Trump’s transition team is now ensconced in an office a block away from the White House, working on lists of cabinet choices and issues such as how to quickly deliver one of the president-elect’s more grandiose campaign promises: building a massive wall to block illegal immigrants from sneaking in from Mexico.

If there is ever a chance to test the workings of our democracy, it is now: to see if Trump can humble his boasting self to learn enough to keep our country afloat and make life better for millions of Americans.

The larger hope is that members of Trump’s transition team will work for the long-term good rather than its own short-term self-interest. And that Trump will pay them heed.

It is rare for a complete neophyte be elected to take on a complex political job. Once as a reporter, I covered a similar phenomenon, although on a much smaller scale than Trump’s astonishing win. 

The Strange Case of Bernard Akana

This was in 1988, when a a golf-playing senior citizen named Bernard Akana, whose main leisure activity was hanging out in a Hilo Shopping Mall drinking coffee with his friends, astounded everyone by beating incumbent Big Island mayor Dante Carpenter.

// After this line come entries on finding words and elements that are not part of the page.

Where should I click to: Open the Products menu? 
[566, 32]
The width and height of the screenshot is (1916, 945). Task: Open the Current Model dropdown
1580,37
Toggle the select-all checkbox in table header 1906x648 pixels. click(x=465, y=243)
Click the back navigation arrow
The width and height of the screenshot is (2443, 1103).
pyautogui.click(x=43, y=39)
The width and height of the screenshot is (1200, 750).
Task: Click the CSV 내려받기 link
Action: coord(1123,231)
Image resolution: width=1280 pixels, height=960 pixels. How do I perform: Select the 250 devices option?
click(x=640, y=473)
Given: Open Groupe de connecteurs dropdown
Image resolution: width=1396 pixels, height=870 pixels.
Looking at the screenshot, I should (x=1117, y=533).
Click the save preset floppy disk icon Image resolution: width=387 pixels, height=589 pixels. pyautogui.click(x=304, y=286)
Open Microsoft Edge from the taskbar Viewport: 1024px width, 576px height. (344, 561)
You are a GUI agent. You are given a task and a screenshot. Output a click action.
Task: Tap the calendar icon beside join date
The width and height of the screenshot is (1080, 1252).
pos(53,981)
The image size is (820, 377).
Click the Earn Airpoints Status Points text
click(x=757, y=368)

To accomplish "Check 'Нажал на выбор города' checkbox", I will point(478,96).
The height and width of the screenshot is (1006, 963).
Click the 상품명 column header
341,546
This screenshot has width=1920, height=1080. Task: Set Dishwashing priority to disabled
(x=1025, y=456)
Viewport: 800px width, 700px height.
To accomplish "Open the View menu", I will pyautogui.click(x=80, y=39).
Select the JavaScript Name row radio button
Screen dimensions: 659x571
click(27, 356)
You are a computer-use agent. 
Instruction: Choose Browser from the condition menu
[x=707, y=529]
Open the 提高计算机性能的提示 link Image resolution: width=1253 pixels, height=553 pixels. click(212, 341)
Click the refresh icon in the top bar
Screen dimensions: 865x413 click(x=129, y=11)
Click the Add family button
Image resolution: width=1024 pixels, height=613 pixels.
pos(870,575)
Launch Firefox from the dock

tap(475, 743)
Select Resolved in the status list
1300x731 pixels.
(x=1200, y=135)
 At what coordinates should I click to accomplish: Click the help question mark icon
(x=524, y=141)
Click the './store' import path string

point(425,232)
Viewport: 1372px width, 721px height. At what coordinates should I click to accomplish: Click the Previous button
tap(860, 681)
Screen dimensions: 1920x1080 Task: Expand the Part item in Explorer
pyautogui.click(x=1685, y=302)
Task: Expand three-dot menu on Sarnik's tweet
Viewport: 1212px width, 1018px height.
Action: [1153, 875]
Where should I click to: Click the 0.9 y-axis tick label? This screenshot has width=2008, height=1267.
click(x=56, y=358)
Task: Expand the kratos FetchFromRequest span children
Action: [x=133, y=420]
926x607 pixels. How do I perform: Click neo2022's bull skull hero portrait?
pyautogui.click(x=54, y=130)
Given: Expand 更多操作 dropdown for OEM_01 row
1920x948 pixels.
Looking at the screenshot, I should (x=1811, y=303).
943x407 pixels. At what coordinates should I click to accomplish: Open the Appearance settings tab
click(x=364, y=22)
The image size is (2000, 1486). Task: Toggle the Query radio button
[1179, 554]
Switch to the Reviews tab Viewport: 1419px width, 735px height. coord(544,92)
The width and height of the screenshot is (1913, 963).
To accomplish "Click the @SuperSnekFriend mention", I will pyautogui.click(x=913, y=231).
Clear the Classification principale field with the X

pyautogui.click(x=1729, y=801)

Hawaii Island voters were fed up with the flashy and cocky ways of Democrat Carpenter, who had further enraged them when he confidently taunted, “If folks don’t like what I am doing, they can vote me out of office.” 

Bernard Akana

Bernard Akana

Angry voters heeded Carpenter’s challenge and to everyone’s surprise elected Republican Akana. Akana was a former planner for Hawaii Electric Light Co. He had run for office unsuccessfully 10 times in 20 years — his friends said he liked seeing his name on the ballot.

 When it was apparent Akana had won, Big Islanders, stunned and very worried about the future of the island, got together, Republicans and Democrats alike, to help the political newcomer succeed. They formed a blue ribbon committee and worked with Akana for weeks in a little wooden cottage in the Hilo suburbs. They selected skilled cabinet members to guide Akana once in office.

Akana was a humble man who listened and learned and served Hawaii Islanders successfully until he died in office of stomach cancer two years later.

Trump’s election, of course, is a much bigger story than what happened in Hilo two decades ago and it will have a bigger ending. The potenial to wreak havoc is so much greater.